Additionally, Jefferson told the Associated Press that local authorities had not spoken to witnesses the night of the crime, nor had they pursued leads. Instead of St. Maarten's CSI, the police were MIA.
"The people who harmed us are well-known punks," Jefferson told reporters last week, according to the AP. "People in the community know who these guys are. They are not talking to the police. The entire island is watching something bad happening."
Two men were finally arrested this week, (one was already released) but their cowardly actions seemed to win the approval of a local newspaper, Today, that derisively referred to gay people as "faggots" and "homos." According to the unfathomable April 11editorial:
"During and after World War II, it was considered common sport for military guys to let themselves be picked up by a faggot in a bar in Los Angeles or San Francisco. The one who was picked up would pretend to go along for the ride, only to turn around and beat up or rob the homo who picked him up, leaving him without wallet and sometimes teeth.
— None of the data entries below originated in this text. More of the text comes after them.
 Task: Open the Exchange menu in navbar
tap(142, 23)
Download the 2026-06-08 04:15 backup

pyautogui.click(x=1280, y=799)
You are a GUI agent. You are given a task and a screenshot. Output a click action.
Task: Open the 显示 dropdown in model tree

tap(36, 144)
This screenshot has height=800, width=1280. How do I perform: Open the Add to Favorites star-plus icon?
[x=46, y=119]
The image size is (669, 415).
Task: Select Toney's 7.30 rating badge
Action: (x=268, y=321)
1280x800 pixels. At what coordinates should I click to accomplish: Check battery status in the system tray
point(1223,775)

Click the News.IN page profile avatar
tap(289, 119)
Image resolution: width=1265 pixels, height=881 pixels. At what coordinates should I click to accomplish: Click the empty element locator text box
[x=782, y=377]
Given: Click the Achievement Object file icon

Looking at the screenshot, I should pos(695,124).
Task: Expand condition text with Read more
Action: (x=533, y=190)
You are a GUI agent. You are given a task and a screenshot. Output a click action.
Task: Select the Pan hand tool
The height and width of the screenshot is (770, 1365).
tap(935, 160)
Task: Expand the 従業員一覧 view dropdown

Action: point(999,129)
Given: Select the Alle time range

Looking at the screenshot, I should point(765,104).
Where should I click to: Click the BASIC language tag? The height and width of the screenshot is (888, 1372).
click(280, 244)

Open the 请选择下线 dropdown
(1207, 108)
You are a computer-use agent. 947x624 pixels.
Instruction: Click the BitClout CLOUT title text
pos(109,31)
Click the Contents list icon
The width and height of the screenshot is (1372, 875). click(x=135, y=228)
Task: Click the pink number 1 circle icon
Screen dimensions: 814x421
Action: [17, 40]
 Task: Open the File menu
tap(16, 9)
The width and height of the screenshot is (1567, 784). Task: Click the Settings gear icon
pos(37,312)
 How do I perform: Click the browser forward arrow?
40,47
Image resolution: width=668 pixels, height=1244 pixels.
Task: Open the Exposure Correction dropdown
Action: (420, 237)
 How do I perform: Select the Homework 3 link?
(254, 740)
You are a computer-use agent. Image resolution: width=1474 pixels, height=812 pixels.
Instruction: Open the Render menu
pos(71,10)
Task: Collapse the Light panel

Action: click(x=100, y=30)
"All that has changed, of course, largely due to American laws that are being spread around the world. Gay bashing is now a no-no. Slurs against homos, a no-no. And beating a person over the head for flagrant public behavior that once was considered criminal misconduct is a no-no."
In a comparatively minor, but no less telling cultural barometer, the Bahamas banned Brokeback Mountain. It seems Nassau must decide if it is an island chain open to the world or a palm tree-lined prison where its pristine waters are merely a mote to drown tolerance and diversity.
Unlike other homophobic hotbeds in the Middle East, our community can exercise considerable leverage over these human rights abusers. While few Americans are going to spend a holiday in Jeddah or Tehran, we are frequently visiting the Caribbean. Many of our allies would gladly vacation elsewhere if they were aware that their gay friends and family members were being brutally attacked.
It is time for Americans to reassess their relationship with islands such as Jamaica, St. Maarten and the Bahamas. Either they welcome all of us, or none of us. But these "paradises" can no longer be playgrounds for heterosexuals and hunting grounds for homosexuals.
Here is a message that Jamaica might understand:
"Aloha, Mon, friend of batty boy going to Hawaii."